Now in its third edition, the Luxury Marketing Council’s 2018 Leading 100 rankings honors the top-producing Bay Area real estate professionals and teams based on 2017 sales volume. Seventeen Pacific Union professionals and teams were named to this year’s list, which uses sales data from last month’s annual rankings of America’s best real estate professionals as published by REAL Trends.

“Every day in this business I am amazed at the combination of grace and fortitude that our people possess,” Pacific Union CEO Mark A. McLaughlin said after July’s REAL Trends rankings. “Their commitment to client service and pursuit of excellence is what their clients revere. I extend special congratulations to each of our recognized professionals.”
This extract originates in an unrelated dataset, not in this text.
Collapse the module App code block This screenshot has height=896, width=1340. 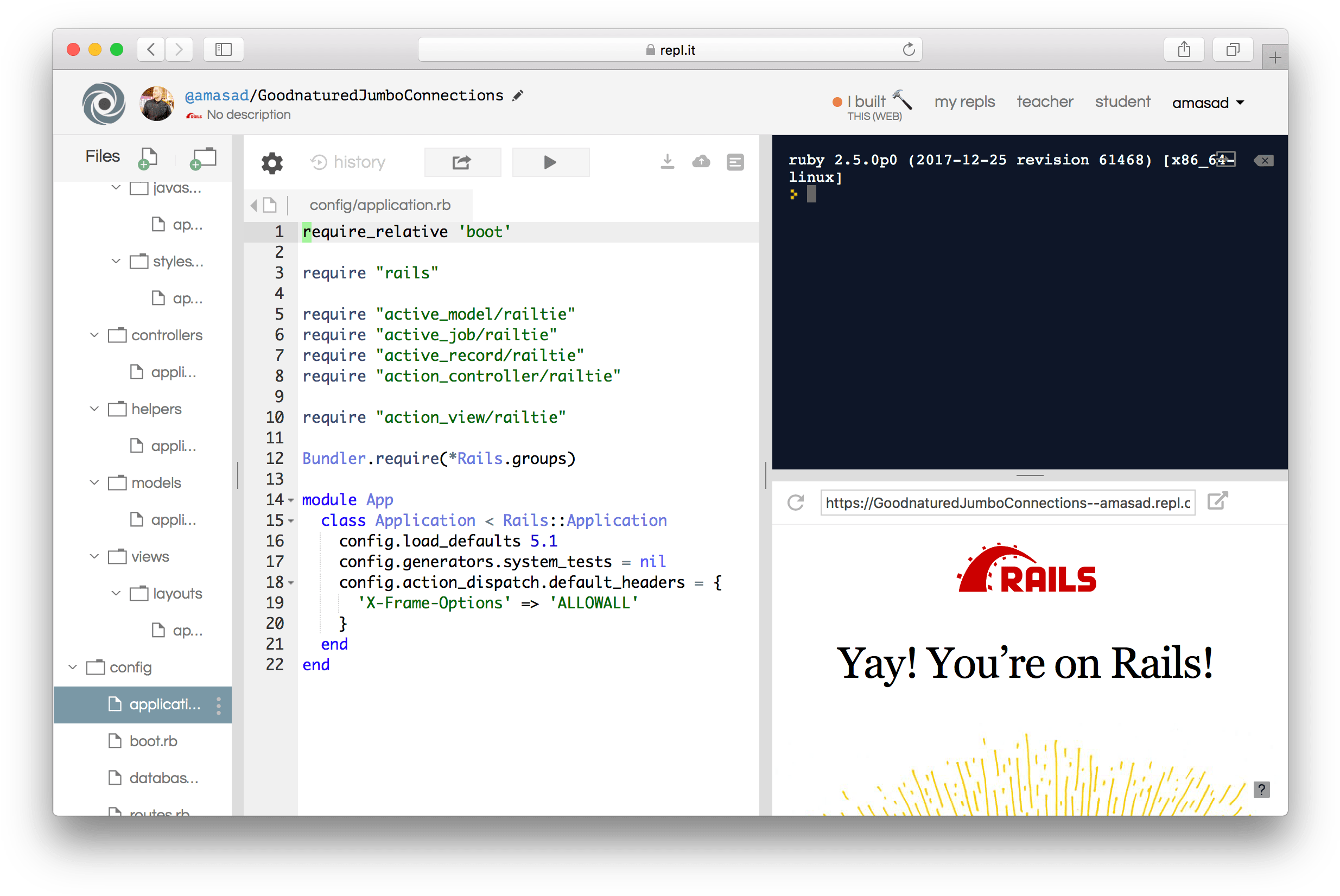(291, 499)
In addition to the 17 individuals and teams named below, the Luxury Marketing Council bestowed special honors on two of our San Francisco-based professionals. The organization named Nina Hatvany as 2018’s Real Estate MVP and recognized Val Steele as San Francisco Market Maker for being co-seller of the biggest home sale of the year.

Here are the Pacific Union professionals and teams named to the Leading 100 list:

Individuals by Sales Volume

  • Dana Green, Lafayette ranks No. 4, with $199.3 million in sales.
  • Tracy McLaughlin, Ross, ranks No. 8, with $155.1 million in sales.
  • Shana Rohde-Lynch, Belvedere, ranks No. 16, with $124.1 million in sales.
  • Kate McCaffery, Alameda, ranks No. 18, with $115.2 million in sales.
  • Raziel Ungar, Burlingame, ranks No. 51, with $81.1 million in sales.
  • Steve Mavromihalis, San Francisco, ranks No. 65, with $73.7 million in sales.
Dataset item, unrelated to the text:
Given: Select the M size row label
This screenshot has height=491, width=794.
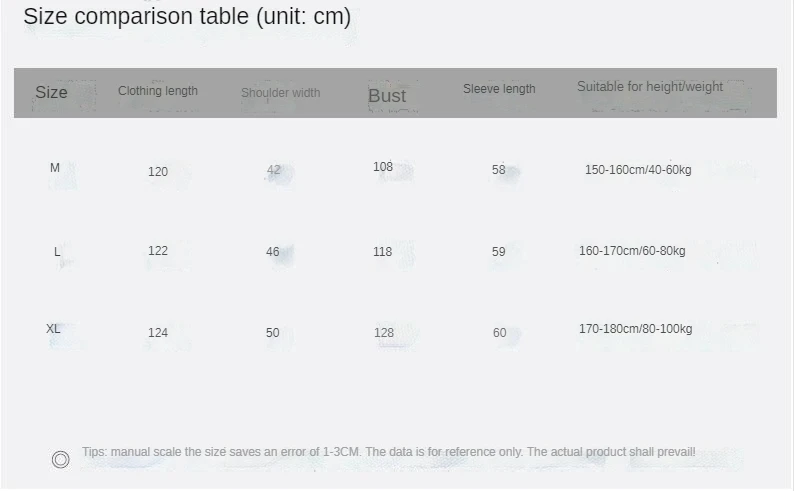Looking at the screenshot, I should 55,168.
Individuals by Sales Volume

  • Nina Hatvany Team, San Francisco, ranks No. 5, with $226.2 million in sales.
  • LeMieux Associates, Menlo Park, ranks No. 18, with $142 million in sales.
  • Watson-Marshall Group, Burlingame, ranks No. 20, with $124.9 million in sales.
  • Barr + Whitney | Team Own Marin, Larkspur, ranks No. 26, with $117.3 million in sales.
  • The Kehrig Team, Danville, ranks No. 53, with $100.9 million in sales.
  • Payton + Binnings, San Francisco, ranks No. 65, with $72.2 million in sales.
  • McArthur + Love, Larkspur, ranks No. 67, with $69 million in sales.
  • Bartlett Team, San Francisco, ranks No. 73, with $64.9 million in sales.
  • Maurice Tegelaar & Matt Sevenau, Sonoma, ranks No. 76, with $63.7 million in sales.
  • The AW Team, Palo Alto, ranks No. 92, with $57.6 million in sales.
  • Laura Reinertsen & Kristin Sennett, Ross, ranks No. 95, with $56 million in sales.

Congratulations to this year’s honorees for their outstanding achievements!